「ふるさと納税」再考

高額な返礼品を用意してふるさと納税を集めようと、全国の自治体間で競争が過熱しているため、総務省では返礼品の上限を納税額(寄付額)の3割以下とするなどの対策をまとめ、4月1日付けで全国の自治体に通知しました。

県内では6割の自治体が返礼率3割を超えており、今回の通知を受けて多くの自治体が返礼品の見直しを迫られます。

私は、高額所得者ほど優遇されることや、寄付により税収が減少する自治体には地方交付税が国から補てんされ、結果的には国民の負担増につながることから、この制度は根本的に見直すべきと考えてきました。

しかし、今回総務省から示された返礼率を3割以下とする対策では、制度の根本的な解決には結びつかず、更なる見直しを行うべきと考えます。

例えば、返礼率を1割以下にする、返礼品は寄付を受ける自治体にしかない物やサービスに限定する、税収が減った自治体には地方交付税による補てんは行わない、などが考えられます。

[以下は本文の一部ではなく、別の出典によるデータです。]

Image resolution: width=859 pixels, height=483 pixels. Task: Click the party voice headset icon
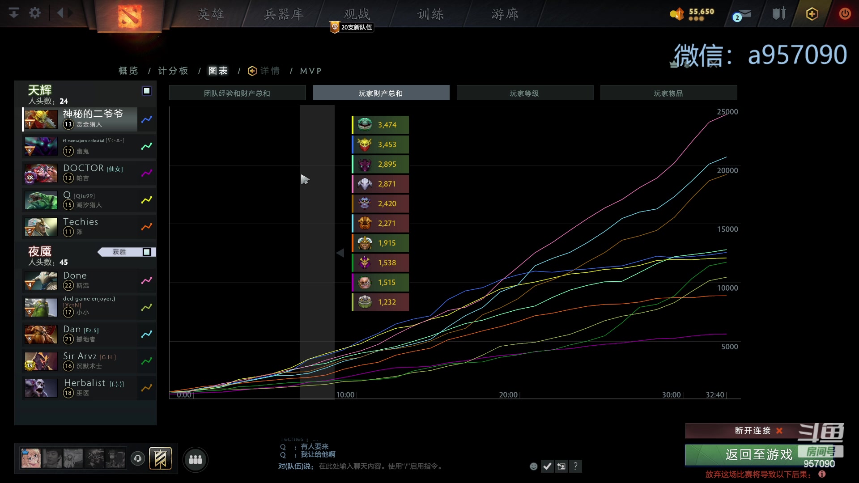138,458
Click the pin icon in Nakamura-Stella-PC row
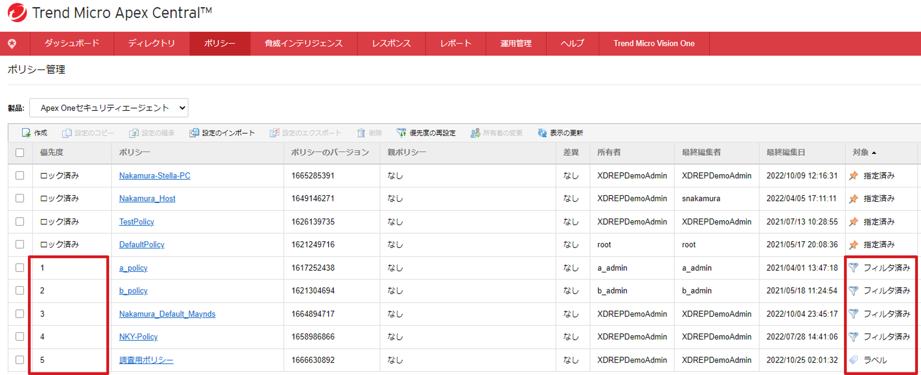The image size is (921, 375). (853, 175)
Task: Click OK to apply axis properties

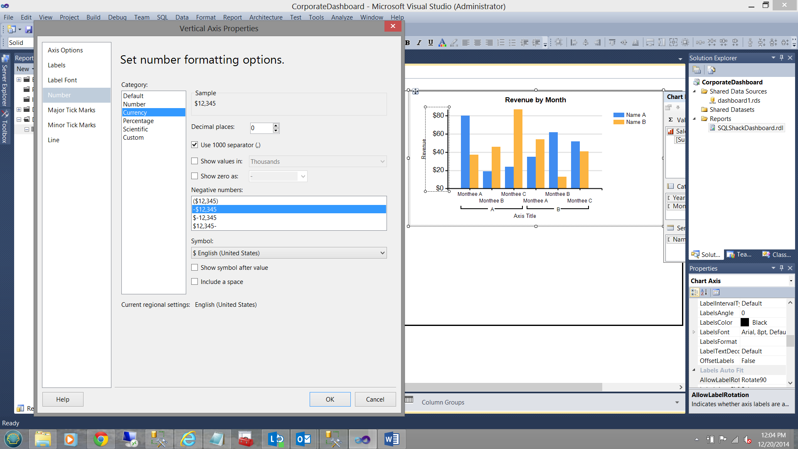Action: 330,399
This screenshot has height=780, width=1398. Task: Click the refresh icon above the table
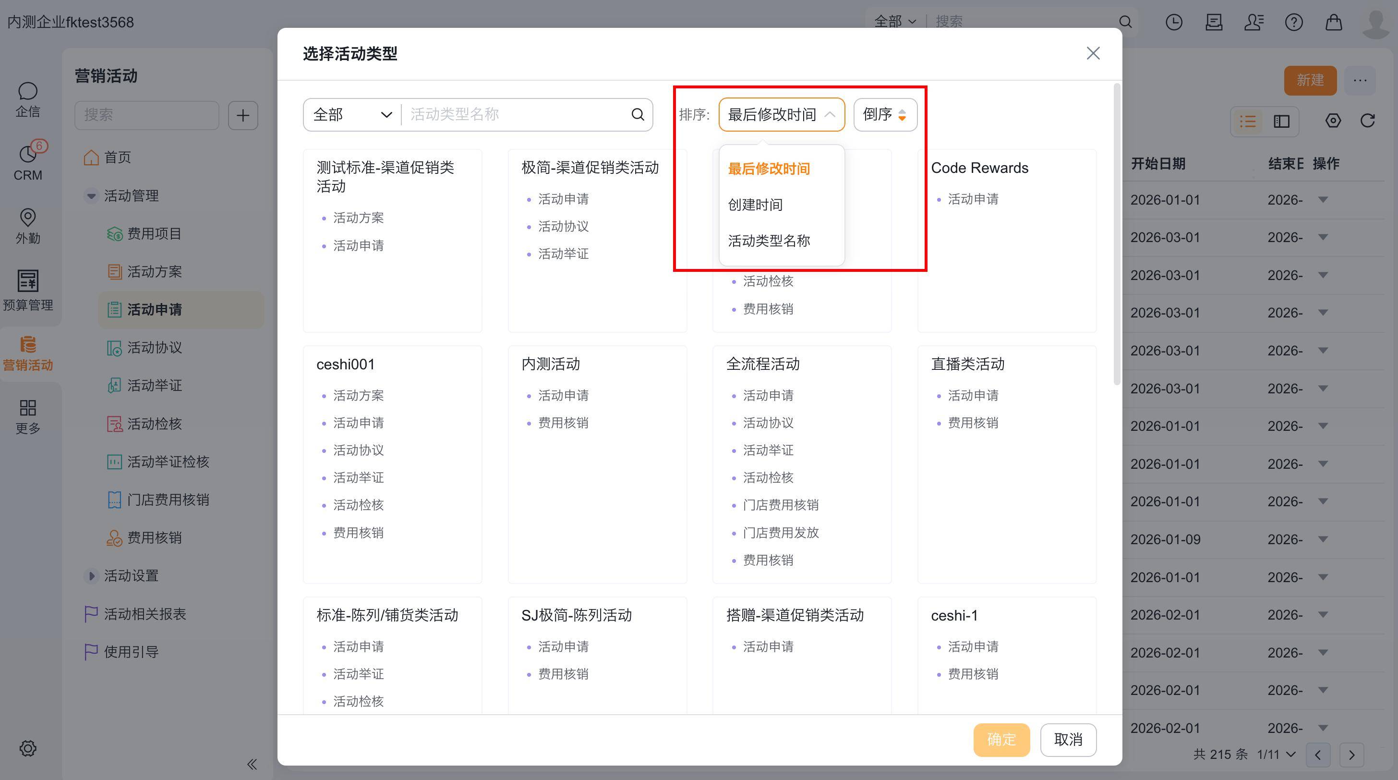tap(1368, 121)
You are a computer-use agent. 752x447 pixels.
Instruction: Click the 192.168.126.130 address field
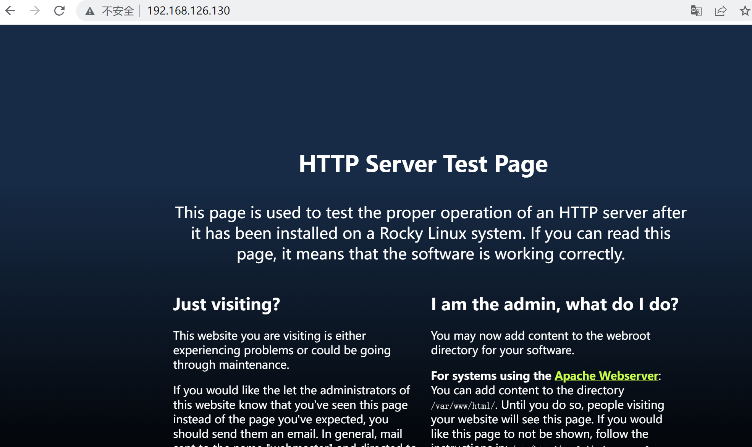pyautogui.click(x=188, y=11)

なぜ、今回この程度の見直しにとどまってしまったのか、よく理解できません。

ふるさと納税の制度は、現内閣官房長官の菅義偉氏が総務大臣の時に提唱したものです。菅官房長官は今では「影の総理」とも言われており、絶大な権力を持っています。予算や人事も掌握しています。

そうした方が提唱した制度ですから、総務省も大幅な見直しを行うことには、消極的にならざるを得なかったのかも知れません。

今回、小幅な見直しに留まったのは、菅長官のこの制度に対する思いを、総務省が忖度(そんたく)したからではないか、と推測するには無理があるでしょうか。